▸ **TASK ITEM**:
Take the line with "This screenshot has width=405, height=228." as the first and the last line of the data as the end. Write out both and every line between exactly, except pictures.

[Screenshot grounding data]
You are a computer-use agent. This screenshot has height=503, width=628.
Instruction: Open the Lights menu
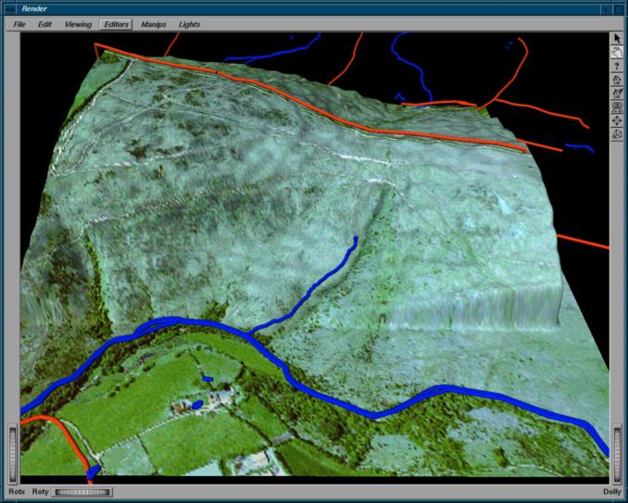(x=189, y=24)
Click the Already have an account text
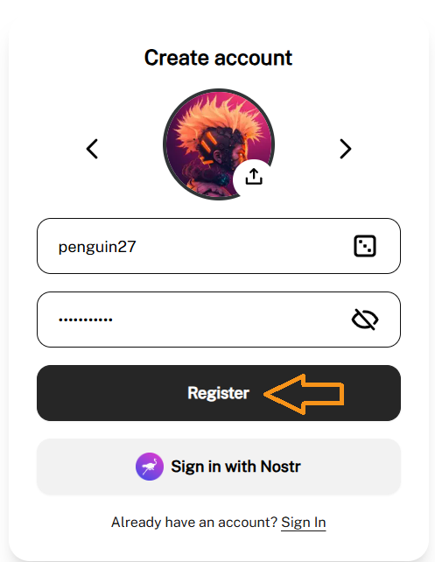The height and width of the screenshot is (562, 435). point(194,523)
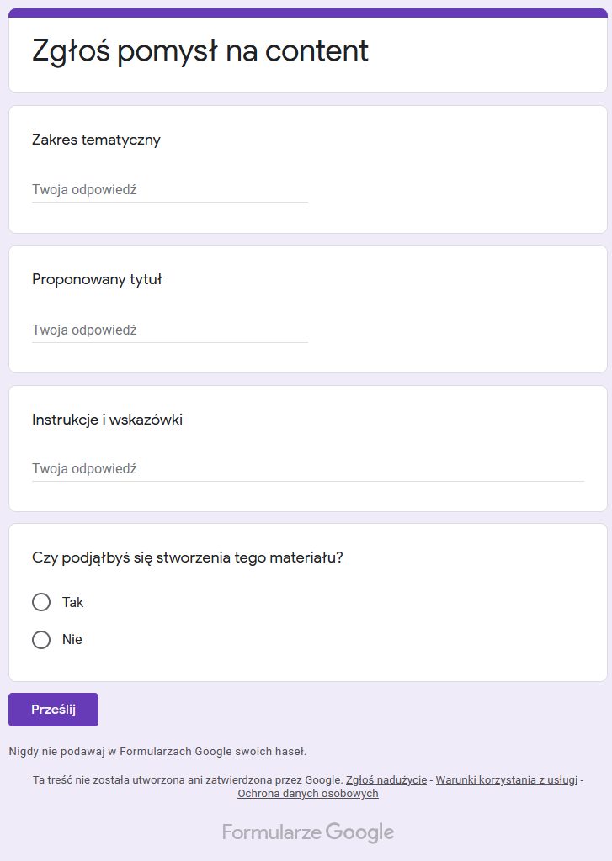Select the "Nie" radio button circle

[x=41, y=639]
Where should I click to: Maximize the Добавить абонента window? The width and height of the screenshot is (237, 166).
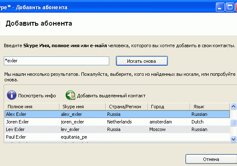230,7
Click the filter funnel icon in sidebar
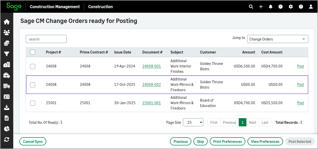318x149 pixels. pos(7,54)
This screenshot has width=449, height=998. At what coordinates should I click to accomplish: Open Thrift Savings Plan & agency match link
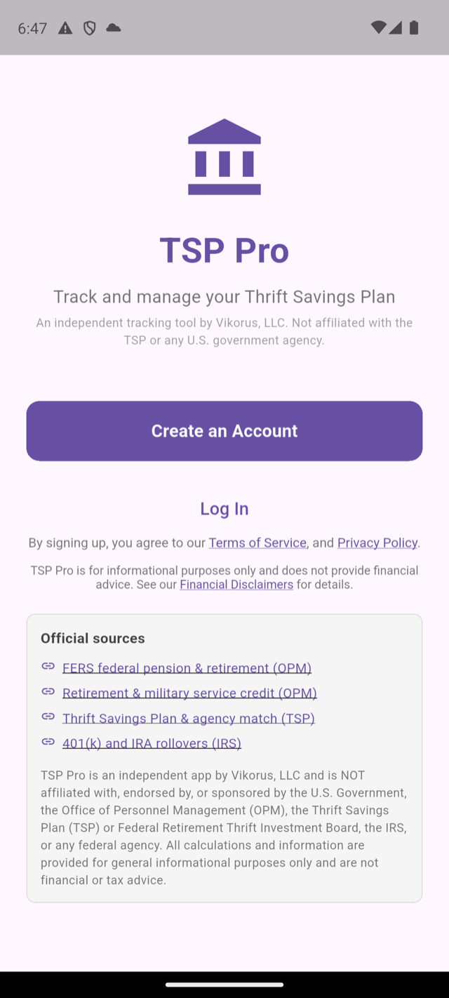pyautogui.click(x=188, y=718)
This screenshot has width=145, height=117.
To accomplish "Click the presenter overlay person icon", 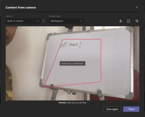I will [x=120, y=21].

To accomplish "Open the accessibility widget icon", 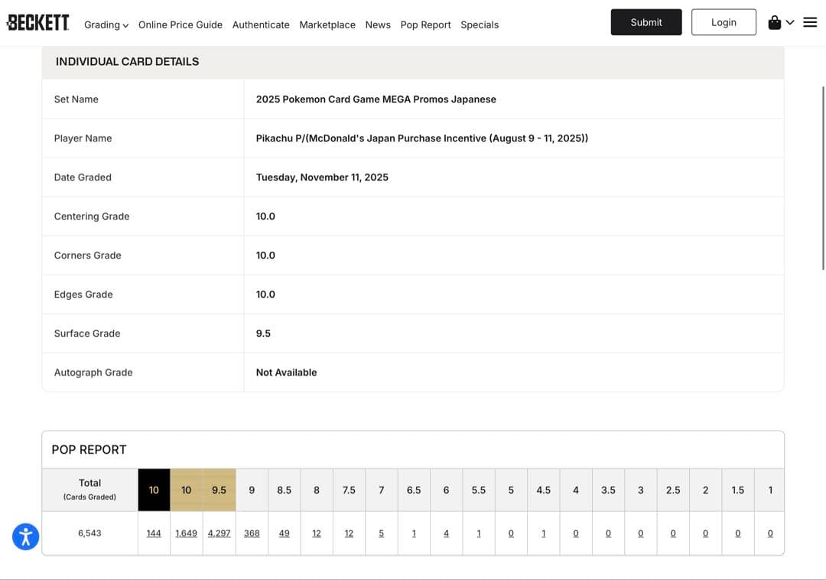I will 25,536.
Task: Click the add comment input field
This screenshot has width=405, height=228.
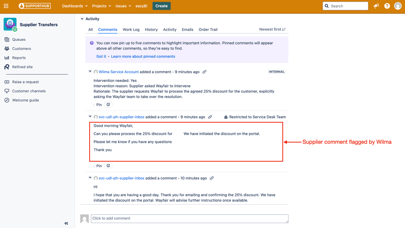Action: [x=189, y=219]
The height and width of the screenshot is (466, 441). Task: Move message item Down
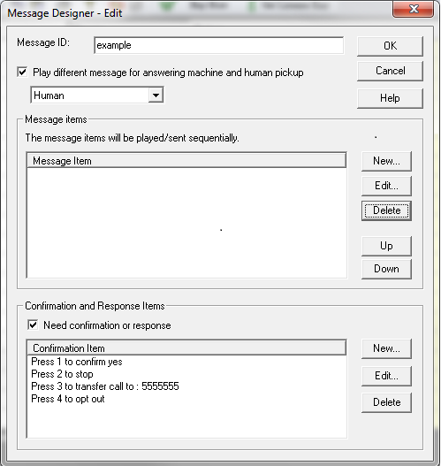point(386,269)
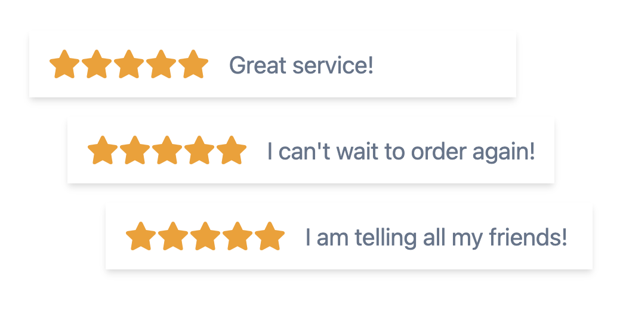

▸ **RESULT FOR THIS EXERCISE**:
This screenshot has width=405, height=228.
Action: [x=189, y=219]
The height and width of the screenshot is (466, 441). Task: Move message item Down
point(386,269)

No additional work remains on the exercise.